Late 18th to 20th century
In the Neoclassical period, no basic changes took place in chair forms, but legs became straight and dimensions lighter. Backs in the shape of classical vases replaced the fanciful outlines of the Rococo period. Around 1800, freely executed imitations of Greek and Roman chairs of the klismos type, with curved legs and backrest, appeared. French chairs of the Empire period, executed in dark mahogany and embellished with ornate bronze mounts, created a ponderous effect.
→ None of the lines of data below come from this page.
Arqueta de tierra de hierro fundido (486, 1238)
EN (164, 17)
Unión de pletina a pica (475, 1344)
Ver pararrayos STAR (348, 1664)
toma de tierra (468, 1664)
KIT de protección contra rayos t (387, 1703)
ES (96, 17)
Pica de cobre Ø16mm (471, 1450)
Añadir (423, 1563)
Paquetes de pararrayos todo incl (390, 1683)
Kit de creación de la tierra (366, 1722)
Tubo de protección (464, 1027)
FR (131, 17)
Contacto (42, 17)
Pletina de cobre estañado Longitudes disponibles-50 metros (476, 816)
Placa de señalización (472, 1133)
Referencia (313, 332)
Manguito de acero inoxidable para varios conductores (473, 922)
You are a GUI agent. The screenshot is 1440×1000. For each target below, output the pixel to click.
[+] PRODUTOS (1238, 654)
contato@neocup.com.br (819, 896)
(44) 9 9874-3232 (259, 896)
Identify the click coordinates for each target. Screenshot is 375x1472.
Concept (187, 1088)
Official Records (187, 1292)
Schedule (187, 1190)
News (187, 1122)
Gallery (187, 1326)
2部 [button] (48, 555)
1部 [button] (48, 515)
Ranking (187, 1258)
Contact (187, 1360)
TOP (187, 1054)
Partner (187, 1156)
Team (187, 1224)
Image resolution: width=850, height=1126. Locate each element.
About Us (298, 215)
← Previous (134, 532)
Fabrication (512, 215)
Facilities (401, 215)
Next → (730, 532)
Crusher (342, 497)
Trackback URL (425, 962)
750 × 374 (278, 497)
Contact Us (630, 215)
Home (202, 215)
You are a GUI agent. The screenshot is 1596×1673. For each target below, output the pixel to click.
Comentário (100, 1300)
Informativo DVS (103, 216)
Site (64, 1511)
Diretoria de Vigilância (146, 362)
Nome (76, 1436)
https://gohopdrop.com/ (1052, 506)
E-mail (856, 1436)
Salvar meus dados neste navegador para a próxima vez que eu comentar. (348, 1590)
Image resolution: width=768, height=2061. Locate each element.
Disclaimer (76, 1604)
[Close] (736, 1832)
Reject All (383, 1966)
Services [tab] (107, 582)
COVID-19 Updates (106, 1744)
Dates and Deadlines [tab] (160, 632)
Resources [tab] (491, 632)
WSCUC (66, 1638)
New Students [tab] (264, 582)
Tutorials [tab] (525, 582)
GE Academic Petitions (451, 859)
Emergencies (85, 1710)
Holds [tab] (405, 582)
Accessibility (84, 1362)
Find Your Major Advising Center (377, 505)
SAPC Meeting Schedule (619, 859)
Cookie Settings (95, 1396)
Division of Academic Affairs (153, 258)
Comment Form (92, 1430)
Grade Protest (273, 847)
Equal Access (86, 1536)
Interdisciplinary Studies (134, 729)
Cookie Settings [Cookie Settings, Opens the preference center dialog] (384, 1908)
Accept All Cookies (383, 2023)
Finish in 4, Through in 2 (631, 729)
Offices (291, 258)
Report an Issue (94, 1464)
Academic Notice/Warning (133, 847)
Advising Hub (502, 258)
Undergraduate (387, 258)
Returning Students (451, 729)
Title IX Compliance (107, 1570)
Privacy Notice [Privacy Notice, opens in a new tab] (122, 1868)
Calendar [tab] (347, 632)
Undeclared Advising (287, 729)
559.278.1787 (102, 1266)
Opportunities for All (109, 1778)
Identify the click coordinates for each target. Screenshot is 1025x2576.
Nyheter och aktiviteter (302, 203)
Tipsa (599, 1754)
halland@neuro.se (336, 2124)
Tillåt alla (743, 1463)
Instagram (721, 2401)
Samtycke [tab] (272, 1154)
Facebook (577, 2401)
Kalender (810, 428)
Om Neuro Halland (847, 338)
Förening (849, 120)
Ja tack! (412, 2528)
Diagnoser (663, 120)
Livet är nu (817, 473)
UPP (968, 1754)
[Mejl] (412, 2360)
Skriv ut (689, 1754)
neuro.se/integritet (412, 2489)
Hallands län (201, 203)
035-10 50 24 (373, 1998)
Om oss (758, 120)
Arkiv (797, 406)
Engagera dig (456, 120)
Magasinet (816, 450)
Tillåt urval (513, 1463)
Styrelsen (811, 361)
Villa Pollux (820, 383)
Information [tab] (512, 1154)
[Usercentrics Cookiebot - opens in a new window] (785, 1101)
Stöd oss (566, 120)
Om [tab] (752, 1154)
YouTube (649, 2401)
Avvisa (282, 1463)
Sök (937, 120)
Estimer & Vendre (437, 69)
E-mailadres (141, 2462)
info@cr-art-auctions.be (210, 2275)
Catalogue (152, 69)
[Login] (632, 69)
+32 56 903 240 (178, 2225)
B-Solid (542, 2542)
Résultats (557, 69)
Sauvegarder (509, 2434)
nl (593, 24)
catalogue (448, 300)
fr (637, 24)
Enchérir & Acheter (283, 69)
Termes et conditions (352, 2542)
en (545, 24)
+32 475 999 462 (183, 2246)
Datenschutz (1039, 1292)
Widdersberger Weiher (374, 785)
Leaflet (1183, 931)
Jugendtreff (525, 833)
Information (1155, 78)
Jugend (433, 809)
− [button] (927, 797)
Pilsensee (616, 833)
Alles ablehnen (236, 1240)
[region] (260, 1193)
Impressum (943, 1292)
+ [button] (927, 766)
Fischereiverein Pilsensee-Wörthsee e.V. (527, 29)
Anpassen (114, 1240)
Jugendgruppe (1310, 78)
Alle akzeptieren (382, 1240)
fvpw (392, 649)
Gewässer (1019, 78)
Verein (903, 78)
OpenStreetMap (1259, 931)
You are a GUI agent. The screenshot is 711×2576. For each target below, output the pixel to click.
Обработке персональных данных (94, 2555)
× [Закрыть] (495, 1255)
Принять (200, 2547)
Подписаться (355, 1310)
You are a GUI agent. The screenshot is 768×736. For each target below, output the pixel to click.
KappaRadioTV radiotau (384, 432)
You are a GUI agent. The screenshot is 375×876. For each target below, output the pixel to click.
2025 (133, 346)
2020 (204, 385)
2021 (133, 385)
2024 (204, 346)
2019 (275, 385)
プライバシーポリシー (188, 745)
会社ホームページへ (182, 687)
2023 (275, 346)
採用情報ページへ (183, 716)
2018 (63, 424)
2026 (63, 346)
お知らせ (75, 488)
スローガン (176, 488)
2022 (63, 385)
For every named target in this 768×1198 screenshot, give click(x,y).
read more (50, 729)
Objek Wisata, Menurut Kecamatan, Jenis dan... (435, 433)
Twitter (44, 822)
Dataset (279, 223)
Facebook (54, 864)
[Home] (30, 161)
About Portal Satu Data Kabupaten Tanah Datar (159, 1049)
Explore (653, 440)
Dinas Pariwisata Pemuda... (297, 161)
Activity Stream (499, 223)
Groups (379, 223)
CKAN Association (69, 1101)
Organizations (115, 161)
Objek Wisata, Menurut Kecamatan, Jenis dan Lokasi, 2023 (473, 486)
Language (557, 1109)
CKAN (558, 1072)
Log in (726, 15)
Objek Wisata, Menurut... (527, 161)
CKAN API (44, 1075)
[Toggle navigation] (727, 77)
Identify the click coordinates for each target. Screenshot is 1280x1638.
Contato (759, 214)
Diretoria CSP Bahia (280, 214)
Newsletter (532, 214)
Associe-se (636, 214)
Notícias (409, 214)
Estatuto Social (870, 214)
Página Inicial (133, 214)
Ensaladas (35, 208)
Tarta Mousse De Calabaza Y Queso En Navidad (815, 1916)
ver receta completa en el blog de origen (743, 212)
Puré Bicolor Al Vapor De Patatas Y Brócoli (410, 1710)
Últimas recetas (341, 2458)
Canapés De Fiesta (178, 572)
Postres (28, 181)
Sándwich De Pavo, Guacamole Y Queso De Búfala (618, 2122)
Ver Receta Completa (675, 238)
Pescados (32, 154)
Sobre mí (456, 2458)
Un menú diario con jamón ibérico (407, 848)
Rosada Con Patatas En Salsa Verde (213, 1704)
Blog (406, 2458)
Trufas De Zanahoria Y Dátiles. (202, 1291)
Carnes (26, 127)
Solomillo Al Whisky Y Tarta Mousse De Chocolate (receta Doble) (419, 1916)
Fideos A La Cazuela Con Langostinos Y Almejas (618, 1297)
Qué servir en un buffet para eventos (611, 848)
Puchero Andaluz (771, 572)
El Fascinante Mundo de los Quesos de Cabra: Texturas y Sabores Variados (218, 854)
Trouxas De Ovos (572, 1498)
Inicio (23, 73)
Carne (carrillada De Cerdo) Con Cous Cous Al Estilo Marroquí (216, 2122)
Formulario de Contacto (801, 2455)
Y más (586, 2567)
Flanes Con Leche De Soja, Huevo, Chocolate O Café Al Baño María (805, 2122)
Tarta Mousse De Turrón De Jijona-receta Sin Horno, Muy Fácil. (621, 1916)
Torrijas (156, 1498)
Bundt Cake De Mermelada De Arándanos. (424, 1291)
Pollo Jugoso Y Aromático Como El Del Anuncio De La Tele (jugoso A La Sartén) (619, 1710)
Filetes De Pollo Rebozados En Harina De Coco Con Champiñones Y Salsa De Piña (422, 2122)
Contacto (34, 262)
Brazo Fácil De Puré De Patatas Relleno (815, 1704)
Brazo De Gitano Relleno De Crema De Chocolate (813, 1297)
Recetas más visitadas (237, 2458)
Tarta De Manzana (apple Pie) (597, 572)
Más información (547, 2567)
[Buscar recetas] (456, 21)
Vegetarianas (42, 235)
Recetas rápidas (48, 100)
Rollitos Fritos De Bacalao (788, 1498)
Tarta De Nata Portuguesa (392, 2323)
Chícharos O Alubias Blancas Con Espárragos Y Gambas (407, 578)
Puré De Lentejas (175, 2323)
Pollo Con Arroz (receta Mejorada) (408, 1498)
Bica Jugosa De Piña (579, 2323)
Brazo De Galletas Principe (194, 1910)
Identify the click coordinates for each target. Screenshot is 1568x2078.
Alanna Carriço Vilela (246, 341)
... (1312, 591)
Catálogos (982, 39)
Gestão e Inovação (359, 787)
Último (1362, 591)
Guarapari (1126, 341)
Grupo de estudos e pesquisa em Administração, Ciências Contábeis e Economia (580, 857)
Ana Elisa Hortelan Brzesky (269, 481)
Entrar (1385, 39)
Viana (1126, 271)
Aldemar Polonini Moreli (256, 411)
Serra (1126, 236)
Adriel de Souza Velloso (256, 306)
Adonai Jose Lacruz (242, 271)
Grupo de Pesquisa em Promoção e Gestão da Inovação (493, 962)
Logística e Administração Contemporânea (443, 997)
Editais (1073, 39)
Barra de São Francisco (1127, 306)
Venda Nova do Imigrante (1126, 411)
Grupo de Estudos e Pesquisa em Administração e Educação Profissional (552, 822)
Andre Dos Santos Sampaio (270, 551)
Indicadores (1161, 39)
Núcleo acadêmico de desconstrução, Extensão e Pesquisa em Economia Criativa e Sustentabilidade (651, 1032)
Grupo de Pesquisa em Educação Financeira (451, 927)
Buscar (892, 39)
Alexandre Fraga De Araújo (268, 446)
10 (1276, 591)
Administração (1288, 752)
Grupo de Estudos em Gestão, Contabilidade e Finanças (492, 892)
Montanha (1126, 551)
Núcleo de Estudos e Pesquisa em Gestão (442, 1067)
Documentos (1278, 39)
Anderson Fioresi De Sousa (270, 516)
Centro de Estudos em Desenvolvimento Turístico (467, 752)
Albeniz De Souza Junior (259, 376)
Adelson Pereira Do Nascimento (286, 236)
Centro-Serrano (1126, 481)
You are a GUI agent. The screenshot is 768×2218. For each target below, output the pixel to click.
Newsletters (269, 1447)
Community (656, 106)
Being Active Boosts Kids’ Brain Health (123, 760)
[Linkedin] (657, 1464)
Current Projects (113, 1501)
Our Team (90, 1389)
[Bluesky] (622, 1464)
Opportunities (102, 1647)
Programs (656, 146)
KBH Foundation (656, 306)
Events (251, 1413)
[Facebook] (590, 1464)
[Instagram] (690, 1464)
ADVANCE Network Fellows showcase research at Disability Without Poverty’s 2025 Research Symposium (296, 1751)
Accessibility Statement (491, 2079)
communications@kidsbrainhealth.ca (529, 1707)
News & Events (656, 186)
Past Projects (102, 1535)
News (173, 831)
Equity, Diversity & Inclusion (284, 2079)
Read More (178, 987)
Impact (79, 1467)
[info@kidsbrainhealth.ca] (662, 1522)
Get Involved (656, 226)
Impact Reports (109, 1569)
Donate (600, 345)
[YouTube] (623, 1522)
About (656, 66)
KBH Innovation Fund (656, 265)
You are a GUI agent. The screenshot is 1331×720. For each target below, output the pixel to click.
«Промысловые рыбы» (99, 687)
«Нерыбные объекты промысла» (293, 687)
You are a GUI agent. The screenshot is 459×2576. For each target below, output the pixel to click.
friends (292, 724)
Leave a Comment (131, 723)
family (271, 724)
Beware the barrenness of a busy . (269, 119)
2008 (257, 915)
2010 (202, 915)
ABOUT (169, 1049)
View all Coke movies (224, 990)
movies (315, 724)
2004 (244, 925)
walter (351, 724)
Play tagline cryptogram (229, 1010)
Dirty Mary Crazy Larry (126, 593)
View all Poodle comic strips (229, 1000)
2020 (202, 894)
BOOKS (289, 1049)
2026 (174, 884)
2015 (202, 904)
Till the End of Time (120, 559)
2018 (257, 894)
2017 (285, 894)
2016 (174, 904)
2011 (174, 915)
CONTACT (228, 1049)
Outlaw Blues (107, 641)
In cheaper versions of inferior workmanship, bourgeois chairs of the 19th century carried on the traditions of the 17th and 18th centuries. The only real innovations were the bentwood (wood that has been bent and shaped) chairs in beech that became popular all over the world and were still made in the 20th century. Around 1900 the continental Art Nouveau and Jugendstil styles (French and German styles characterized by organic foliate forms, sinuous lines, and non-geometric forms), and the Arts and Crafts movement in England (established by the English poet and decorator William Morris to reintroduce idealized standards of medieval craftsmanship), gave rise to original chair designs by Eugène Gaillard in France, Henry van de Velde in Belgium, Josef Hoffman in Austria, Antonio Gaudí in Spain, and Charles Rennie Mackintosh in Scotland. These new furniture styles did not exercise wide, let alone decisive, influence. The Art Nouveau chairs designed by the French architect Hector Guimard, for example, are collector’s pieces, but his name is known to a broader public only because of his fanciful entrances to the Paris Métro.
Modern
After World War I, the Bauhaus school in Germany became a creative centre for revolutionary thinking, resulting, for example, in tubular steel chairs designed by the architects Marcel Breuer, Ludwig Mies van der Rohe, and others. During World War II, the aircraft industry accelerated the development of laminated wood and molded plastic furniture. The dominant chair forms of this period go back to designs by Alvar Aalto, Bruno Mathsson, and Charles and Ray Eames. Rapid technical developments, in conjunction with an ever-increasing interest in human-factors engineering, or ergonomics, indicate that completely new chair forms will probably be evolved in the future.